Un condominio, con tutte le riserve e al solo fine di ovviare alle lamentate infiltrazioni di acqua piovana nelle giornate ventose, autorizzava i proprietari dell’appartamento all’ultimo piano a realizzare una pensilina amovibile destinata a coprire parzialmente il terrazzo a livello; la copertura autorizzata doveva essere in lamiera grecata zincata e poggiante su una struttura in canne di ferro leggera”, senza opere strutturali di base e di tamponamento. I condomini dell’ultimo piano, però, nel tempo trasformavano la struttura in una vera propria veranda in vetro e muratura e con copertura non più in lamiera grecata (come autorizzata dall’assemblea condominiale) ma in polistrato, in tal modo aumentando il volume abitabile. Alla luce di quanto sopra il condominio si rivolgeva al Tribunale chiedendo la condanna dei predetti condomini alla rimozione della veranda realizzata nella loro
abitazione in violazione degli artt. 1127 e 1120, comma 2 c.c., nonché del regolamento condominiale (e dello stesso atto di acquisto del bene). Il condominio, infatti, faceva presente che il divieto di modificare in qualunque modo l’architettura dell’edificio o di effettuare opere aggiuntive, previsto dall’art. 7 del regolamento condominiale, integrava di per sé un divieto di modificare l’originario assetto architettonico dell’edificio. Il Tribunale dava ragione al condominio: il giudice di prime cure riteneva che il manufatto non pregiudicasse l’aspetto esteriore dell’edificio condominiale, inserendosi i materiali utilizzati perfettamente nell’architettura dell’edificio. La Corte di Appello confermava la decisione del Tribunale. A sostegno della decisione adottata il giudice dell’impugnazione rilevava che il manufatto oggetto di causa sebbene fosse stato realizzato dalle appellate in difformità di quello assentito dall’assemblea condominiale, non alterava in alcun modo l’aspetto architettonico ed il decoro dell’edificio, come emergeva chiaramente dall’accertamento tecnico e dalle foto allegate. Inoltre i giudici di secondo grado notavano che il manufatto sarebbe stato altrettanto visibile e con analogo ingombro qualora fosse stato realizzato con una diversa copertura o non fosse stato chiuso a vetri. In ogni caso sottolineavano che il CTU, attraverso l’espletamento di prove di carico, riteneva la veranda lecita e rispettosa della normativa sulla sicurezza sismica.

3. La soluzione


La Cassazione ha dato ragione al condominio. Come hanno notato i giudici supremi la realizzazione di nuove opere (nuovi piani o nuove fabbriche) nell’area sovrastante il fabbricato da parte del proprietario dell’ultimo piano dell’edificio va disciplinata alla stregua dell’art. 1127 c.c. Secondo la Cassazione la decisione della Corte di Appello si pone in evidente contrasto con l’orientamento giurisprudenziale dominante e con il chiaro disposto dell’art. 1127, comma secondo e terzo c.c., secondo cui la sopraelevazione non è ammessa, non solo se le condizioni statiche dell’edificio non la permettono, ma anche se risulti lesiva dell’aspetto architettonico dell’edificio ovvero risulti necessaria l’autorizzazione dei condomini. I giudici supremi hanno sottolineato che il Giudice distrettuale non avrebbe dovuto considerare legittima la costruzione senza – di fatto – valutare, oltre all’impatto sull’aspetto architettonico dell’edificio in base alle caratteristiche stilistiche visivamente percepibili dell’immobile, la presenza di una clausola del regolamento condominiale di natura contrattuale più restrittiva (cioè la clausola contenente il divieto di modificare in qualunque modo l’architettura dell’edificio o di effettuare opere aggiuntive).

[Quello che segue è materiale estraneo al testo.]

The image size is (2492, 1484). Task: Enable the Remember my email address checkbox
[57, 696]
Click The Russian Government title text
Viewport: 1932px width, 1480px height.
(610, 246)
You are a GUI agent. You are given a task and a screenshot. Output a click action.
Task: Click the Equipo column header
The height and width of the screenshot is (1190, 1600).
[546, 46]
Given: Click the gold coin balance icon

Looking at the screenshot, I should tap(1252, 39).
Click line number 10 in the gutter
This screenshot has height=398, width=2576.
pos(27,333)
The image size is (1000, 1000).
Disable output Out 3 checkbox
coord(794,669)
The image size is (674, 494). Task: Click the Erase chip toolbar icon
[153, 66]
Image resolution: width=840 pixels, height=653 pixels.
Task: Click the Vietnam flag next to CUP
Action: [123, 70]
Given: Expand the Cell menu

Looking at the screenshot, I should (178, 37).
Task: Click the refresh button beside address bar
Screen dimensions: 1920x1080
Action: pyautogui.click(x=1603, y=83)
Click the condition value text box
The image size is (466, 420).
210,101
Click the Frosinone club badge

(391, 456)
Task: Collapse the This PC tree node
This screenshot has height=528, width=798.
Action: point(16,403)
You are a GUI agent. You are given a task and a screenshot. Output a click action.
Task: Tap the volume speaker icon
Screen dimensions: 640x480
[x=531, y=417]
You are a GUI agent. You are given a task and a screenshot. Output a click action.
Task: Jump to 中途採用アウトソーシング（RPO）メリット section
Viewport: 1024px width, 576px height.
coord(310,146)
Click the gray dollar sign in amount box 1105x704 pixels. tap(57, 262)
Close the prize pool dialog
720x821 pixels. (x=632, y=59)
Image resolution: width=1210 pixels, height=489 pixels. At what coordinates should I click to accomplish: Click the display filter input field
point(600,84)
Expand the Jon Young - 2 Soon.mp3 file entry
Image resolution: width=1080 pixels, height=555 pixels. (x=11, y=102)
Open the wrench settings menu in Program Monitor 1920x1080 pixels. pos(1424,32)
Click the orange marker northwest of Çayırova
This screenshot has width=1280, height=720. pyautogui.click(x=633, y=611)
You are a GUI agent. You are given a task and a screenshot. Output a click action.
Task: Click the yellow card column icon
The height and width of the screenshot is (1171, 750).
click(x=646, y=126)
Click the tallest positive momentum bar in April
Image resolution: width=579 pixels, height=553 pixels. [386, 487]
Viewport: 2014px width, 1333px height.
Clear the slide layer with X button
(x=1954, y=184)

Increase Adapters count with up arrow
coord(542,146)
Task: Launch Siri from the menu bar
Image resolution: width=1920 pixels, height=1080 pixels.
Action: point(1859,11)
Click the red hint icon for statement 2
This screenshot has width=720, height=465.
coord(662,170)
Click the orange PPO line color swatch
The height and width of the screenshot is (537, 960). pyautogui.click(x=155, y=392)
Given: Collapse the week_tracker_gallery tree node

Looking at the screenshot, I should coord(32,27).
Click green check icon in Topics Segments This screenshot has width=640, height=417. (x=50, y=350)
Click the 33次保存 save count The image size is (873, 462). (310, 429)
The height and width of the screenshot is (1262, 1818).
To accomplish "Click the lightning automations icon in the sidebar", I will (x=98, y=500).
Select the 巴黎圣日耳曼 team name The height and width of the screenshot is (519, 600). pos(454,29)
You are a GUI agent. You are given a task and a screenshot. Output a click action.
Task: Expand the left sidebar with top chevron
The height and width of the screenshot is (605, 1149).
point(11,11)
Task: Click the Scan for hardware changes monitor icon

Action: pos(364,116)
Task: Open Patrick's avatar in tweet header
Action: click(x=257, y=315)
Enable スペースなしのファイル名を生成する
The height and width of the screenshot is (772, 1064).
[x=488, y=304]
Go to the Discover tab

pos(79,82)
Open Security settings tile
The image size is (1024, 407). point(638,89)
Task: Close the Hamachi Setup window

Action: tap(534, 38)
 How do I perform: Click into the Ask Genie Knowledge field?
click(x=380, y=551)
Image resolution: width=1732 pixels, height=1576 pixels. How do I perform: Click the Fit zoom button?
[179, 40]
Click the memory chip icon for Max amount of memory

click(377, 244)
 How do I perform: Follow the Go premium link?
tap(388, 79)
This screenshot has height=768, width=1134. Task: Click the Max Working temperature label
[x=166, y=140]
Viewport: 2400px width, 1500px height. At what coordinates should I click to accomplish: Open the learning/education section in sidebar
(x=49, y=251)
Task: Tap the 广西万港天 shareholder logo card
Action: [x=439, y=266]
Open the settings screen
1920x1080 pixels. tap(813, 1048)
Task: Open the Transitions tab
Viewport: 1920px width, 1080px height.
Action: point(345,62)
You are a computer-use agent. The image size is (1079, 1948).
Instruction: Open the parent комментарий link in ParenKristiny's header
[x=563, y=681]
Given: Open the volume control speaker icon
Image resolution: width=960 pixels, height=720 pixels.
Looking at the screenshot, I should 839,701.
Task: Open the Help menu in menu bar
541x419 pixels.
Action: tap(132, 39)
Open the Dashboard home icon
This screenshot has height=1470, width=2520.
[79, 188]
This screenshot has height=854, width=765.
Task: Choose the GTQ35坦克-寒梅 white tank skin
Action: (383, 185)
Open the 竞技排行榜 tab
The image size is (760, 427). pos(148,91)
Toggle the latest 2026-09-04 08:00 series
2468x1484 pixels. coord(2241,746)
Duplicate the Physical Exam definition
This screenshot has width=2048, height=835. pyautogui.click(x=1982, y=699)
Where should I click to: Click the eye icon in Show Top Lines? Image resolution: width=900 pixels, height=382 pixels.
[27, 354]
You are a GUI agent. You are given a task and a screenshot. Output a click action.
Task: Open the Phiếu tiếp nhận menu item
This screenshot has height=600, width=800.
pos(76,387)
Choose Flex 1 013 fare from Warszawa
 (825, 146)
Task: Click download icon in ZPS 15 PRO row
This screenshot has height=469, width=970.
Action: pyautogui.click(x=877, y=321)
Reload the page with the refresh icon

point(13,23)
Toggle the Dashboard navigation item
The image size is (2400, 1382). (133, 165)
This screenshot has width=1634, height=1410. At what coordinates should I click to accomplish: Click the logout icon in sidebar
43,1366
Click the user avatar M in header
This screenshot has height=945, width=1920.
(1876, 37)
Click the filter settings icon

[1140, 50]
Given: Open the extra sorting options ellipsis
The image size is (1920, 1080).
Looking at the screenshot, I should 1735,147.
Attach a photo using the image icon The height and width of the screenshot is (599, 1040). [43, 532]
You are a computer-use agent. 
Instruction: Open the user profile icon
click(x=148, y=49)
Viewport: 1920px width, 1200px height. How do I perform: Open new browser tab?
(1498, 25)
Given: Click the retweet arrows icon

4. Le riflessioni conclusive


In tema di condominio, ai fini della tutela prevista dall’art. 1120 c.c., per “decoro architettonico del fabbricato” deve intendersi l’estetica dell’edificio, costituita dall’insieme delle linee e delle strutture ornamentali che imprimono alle parti di esso una determinata ed armonica fisionomia, non essendo richiesto che si tratti di edifici di particolare pregio artistico (Cass. civ., Sez. II, 29/01/2016, n. 1718).
Merita di essere ricordato che una clausola del regolamento di condominio cosiddetto contrattuale ove abbia ad oggetto la conservazione dell’originaria “facies” architettonica dell’edificio condominiale, comprimendo il diritto di proprietà dei singoli condomini mediante il divieto di qualsiasi opera modificatrice, persino migliorativa, appresta in tal modo una tutela pattizia ben più intensa e rigorosa di quella apprestata al mero “decoro architettonico” dagli artt. 1120 c.c., 1127 c.c., terzo comma, e 1138, primo comma, c.c., con la conseguenza che in presenza di opere esterne la loro realizzazione integra di per sé una vietata modificazione dell’originario assetto architettonico dell’edificio (Cass. civ., Sez. II, 23/05/2012, n. 8174).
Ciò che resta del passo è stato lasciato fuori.